Autumn is a wonderful time of year in the Meadowlands, a time when the hectic days of summer slowdown in favor of the cool season’s winds and the beautiful golds, scarlets and crimsons of fall colors.
I don’t think I could live in a part of the country that didn’t have a real change of season like we have here in New Jersey. Every season brings many changes to the natural world, and none more dramatic and diverse than autumn.
Just as our lifestyle changes in the fall, it also changes in many ways not only for the birds of the Meadowlands, but also for our backyard birds.
The Catbirds that we enjoyed watching flitting around our gardens are starting to move south, the Blue Jays that spent the summer with us now travel on only to be replaced by other Blue Jays from the north. The Orioles, House Wrens and Hummingbirds by mid-October are for the most part just a fond memory of the summer gone by.
When it was nesting time birds became more territorial, but now as fall presses on many birds will form flocks for the winter to be better protected from predators and to make it easier to find food. Although the harsh New Jersey winter winds will soon begin to blow, most of our well known backyard birds such as Cardinals and Chickadees are not migratory and will stay around to face the freezing temperatures along with us.

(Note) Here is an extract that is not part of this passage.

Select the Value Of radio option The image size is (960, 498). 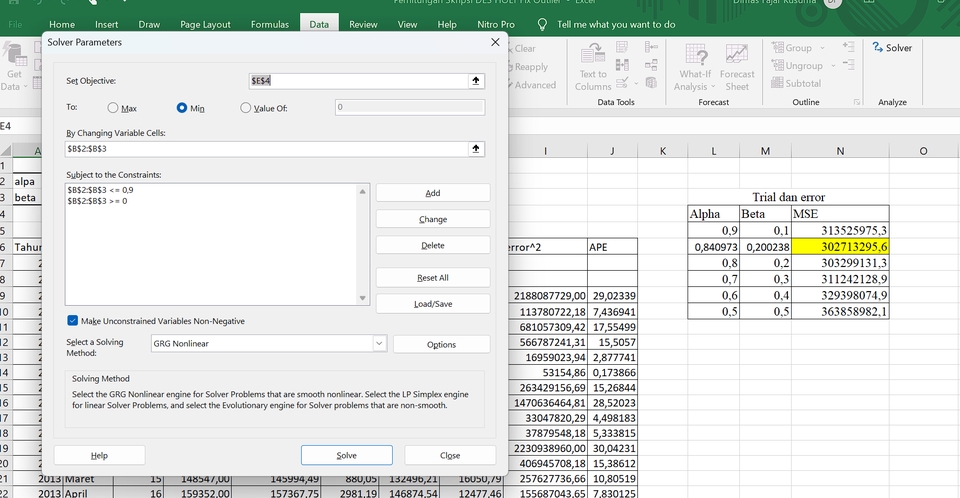click(x=246, y=107)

But just as other birds say goodbye to us till next spring, many other wonderful bird species will call our backyards home for the winter.
As we find ourselves breaking out the warm coats and hats, turning off the air conditioners and crawling under the blankets at night, many birds species will be making the journey from the far north to your New Jersey backyard to spend the winter. Compared to the harsh northern winters of Canada and New England many birds will find our climate and food availability much more agreeable, the equivalent of us spending the winter in Boca Raton.
The winter diversity of birds sometimes depends on the natural food production from trees such as birches and Spruce. For raptors such as the Rough-legged Hawk and the Snowy Owl, the low populations of some rodent species could be the driving force that brings them down to New Jersey.
Backyard birds to Look for this Fall
I remember when my two boys were small they loved watching out the window for the first Junco of the year. This tiny member of the Sparrow family breeds as far north as the coniferous forests across Canada .You can find them scurrying under your shrubs and trees and especially under you bird feeders searching for small seeds such as white millet
Yes, this is a real woodpecker that migrates here from the forests of the north. Male and Female Sapsuckers have red foreheads, and males also have red throats. They feed at sapwells, which are rows of dime sized holes they borer in tree bark. Sapsuckers lap up the sweet sap along with any insects that may get caught there. They also will occasionally visit a suet feeder.
When you hear the sound of “Oh-sweet-Canada” in your backyard you will know the White-throated Sparrow is back to spend another winter. White-throated Sparrows stay near the ground, scratching through leaves in search of seeds that have fallen to the ground, and are especially attracted to the backyard bird feeder. They most often are found in flocks and can be heard singing their characteristic songs throughout the winter. White-throated Sparrows are already being heard in our area so keep a sharp eye out for these beautiful little birds.
Smaller than our year round White-breasted Nuthatch this little bird has already been reported in our area. The Red-breasted Nuthatch can be attracted to your feeder by putting out large seeds such as sunflower and peanuts. Listen for their nasal, yammering call and watch your flocks of Chickadees. One may be a Red-breasted Nuthatch!
Some years the natural food sources such as birch tree catkins to the north do not produce well. That is when we get something called a bird “irruption.” this can be a very exciting time for birders as we may get Common Redpolls, Pine Siskins and Purple Finch . By keeping your Goldfinch feeder filled with nyjer seed you may be lucky to see one of these rare visitors to your backyard.
*Sharp-Shinned and Coopers Hawks
Our backyards would not be complete without the birds of prey. Although at times it may be a little hard to watch a Sharpie or Coopers hawk dining on your favorite Cardinal, it is all part of the natural cycle of life and a good indicator that the ecosystem of your backyard habitat is as it should be. Both Sharp-shinned and Coopers Hawks are both accipiters , which means they specialize in preying upon other birds and are the most likely hawk to take up residence around your birdfeeder this fall. Watching these magnificent birds of prey in action is an incredible experience that you can witness right outside your window first hand rather than on a Sunday TV PBS special.
The wonderful thing about nature is that no season is ever the same. Nature always brings us wonderful new discoveries and new birds to the backyard. So break out your field guides and clean off your binoculars. Fall is a very exciting time for bird lovers!